Work request :: What lines below include the string "computer"? Pick them out and copy them.

[Data records]
----
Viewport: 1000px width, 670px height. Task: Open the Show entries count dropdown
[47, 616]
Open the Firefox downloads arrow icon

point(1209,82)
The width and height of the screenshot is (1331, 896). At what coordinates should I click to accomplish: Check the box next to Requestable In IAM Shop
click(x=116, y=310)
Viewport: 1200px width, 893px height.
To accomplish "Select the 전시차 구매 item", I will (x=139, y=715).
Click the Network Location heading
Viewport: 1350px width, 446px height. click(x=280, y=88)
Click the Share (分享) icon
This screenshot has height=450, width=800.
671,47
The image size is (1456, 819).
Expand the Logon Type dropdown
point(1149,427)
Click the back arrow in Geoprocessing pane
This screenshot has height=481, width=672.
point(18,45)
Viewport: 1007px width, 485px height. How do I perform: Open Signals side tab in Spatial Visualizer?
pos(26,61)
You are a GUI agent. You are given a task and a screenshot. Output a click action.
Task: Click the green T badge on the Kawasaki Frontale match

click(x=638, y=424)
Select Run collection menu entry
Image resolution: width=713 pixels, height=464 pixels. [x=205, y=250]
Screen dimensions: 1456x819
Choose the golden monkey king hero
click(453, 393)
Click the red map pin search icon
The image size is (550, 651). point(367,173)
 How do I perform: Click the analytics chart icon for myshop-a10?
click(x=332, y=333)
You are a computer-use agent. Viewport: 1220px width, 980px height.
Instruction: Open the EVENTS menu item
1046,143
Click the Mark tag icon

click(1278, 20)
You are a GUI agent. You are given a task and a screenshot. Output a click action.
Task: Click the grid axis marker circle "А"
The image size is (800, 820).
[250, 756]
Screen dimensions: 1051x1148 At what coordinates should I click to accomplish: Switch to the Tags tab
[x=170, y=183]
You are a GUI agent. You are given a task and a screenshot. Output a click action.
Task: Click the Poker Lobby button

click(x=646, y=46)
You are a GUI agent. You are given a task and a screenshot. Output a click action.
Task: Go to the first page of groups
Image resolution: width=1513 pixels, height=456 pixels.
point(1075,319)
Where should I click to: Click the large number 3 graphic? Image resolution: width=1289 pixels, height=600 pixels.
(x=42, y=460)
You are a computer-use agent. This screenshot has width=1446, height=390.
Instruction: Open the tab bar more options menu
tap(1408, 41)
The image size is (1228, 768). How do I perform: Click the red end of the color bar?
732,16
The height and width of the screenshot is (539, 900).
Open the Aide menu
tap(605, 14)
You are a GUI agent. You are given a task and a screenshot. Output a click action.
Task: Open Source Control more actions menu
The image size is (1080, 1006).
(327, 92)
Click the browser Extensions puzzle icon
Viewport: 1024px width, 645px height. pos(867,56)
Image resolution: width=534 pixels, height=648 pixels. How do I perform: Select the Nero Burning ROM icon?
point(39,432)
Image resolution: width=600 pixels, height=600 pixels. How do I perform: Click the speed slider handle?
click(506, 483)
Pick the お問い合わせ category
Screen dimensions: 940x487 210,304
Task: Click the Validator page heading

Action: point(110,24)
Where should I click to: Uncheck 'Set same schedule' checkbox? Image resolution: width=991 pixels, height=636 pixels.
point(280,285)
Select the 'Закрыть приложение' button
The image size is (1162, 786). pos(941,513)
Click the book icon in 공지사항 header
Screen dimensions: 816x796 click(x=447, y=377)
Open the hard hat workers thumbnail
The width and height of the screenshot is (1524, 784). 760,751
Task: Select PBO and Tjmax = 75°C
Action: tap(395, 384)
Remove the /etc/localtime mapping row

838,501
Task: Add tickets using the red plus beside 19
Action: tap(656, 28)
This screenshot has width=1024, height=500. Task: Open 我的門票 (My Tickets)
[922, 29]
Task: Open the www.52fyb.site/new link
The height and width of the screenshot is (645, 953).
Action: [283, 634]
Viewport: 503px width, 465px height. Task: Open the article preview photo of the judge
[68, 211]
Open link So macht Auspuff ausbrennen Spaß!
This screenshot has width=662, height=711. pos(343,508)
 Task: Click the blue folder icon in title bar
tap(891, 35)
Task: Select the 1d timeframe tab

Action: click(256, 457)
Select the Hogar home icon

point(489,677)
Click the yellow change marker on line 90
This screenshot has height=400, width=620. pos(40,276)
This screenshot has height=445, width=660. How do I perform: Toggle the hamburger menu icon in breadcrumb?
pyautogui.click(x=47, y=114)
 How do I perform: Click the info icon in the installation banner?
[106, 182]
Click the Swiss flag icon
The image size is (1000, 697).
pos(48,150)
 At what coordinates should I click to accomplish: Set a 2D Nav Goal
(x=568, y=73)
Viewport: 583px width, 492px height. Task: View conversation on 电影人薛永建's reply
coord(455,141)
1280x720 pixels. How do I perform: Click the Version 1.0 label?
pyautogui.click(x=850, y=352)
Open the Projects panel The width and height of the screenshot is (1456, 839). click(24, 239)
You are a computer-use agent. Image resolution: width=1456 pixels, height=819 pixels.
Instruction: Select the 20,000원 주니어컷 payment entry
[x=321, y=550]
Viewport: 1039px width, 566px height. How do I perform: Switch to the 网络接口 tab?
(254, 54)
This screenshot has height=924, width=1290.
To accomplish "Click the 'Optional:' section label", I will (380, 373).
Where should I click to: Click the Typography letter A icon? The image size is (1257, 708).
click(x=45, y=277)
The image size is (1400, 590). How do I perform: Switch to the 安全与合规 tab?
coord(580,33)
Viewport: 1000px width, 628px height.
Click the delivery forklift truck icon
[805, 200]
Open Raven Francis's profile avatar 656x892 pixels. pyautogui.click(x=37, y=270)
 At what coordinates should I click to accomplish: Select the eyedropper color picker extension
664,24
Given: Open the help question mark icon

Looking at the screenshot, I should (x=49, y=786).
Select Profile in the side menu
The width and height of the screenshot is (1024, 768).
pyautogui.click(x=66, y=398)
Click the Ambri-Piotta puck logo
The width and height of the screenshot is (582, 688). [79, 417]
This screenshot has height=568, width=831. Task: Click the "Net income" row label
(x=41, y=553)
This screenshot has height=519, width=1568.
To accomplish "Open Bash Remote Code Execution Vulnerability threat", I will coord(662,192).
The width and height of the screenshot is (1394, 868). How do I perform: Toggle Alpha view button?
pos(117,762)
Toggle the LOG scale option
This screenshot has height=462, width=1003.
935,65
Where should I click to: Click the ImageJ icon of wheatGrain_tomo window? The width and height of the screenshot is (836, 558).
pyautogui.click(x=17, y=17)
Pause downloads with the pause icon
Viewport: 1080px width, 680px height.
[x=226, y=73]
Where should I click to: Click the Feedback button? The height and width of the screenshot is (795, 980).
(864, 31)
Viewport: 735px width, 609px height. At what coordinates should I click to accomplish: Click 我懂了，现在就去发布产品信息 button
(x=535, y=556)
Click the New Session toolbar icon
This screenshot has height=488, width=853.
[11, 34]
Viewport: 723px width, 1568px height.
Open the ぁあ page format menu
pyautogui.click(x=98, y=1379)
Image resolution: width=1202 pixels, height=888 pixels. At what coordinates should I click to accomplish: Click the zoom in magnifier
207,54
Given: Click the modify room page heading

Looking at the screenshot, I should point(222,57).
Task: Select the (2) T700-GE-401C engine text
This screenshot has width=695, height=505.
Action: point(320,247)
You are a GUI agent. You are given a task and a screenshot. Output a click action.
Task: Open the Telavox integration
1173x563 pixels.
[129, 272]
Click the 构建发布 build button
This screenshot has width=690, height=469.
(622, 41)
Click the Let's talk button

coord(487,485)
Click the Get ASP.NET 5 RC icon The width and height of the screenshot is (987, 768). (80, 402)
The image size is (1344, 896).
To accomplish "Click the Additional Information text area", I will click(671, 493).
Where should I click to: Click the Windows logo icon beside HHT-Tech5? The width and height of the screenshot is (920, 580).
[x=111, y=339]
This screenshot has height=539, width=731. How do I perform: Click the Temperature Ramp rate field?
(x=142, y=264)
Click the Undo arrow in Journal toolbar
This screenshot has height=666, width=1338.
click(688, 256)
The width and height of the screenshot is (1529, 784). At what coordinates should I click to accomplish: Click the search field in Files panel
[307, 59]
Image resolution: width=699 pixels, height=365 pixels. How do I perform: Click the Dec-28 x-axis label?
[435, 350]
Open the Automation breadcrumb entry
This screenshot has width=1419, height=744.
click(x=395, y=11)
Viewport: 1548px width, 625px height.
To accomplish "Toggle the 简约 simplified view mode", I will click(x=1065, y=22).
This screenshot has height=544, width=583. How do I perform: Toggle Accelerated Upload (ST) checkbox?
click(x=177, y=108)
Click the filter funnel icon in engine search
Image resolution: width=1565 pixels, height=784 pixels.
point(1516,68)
----
Finished exercise ::
You are a computer-use agent. Viewport: 1220px width, 980px height.
You are a computer-use agent. This screenshot has width=1446, height=390.
You are a computer-use agent. Image resolution: width=1456 pixels, height=819 pixels.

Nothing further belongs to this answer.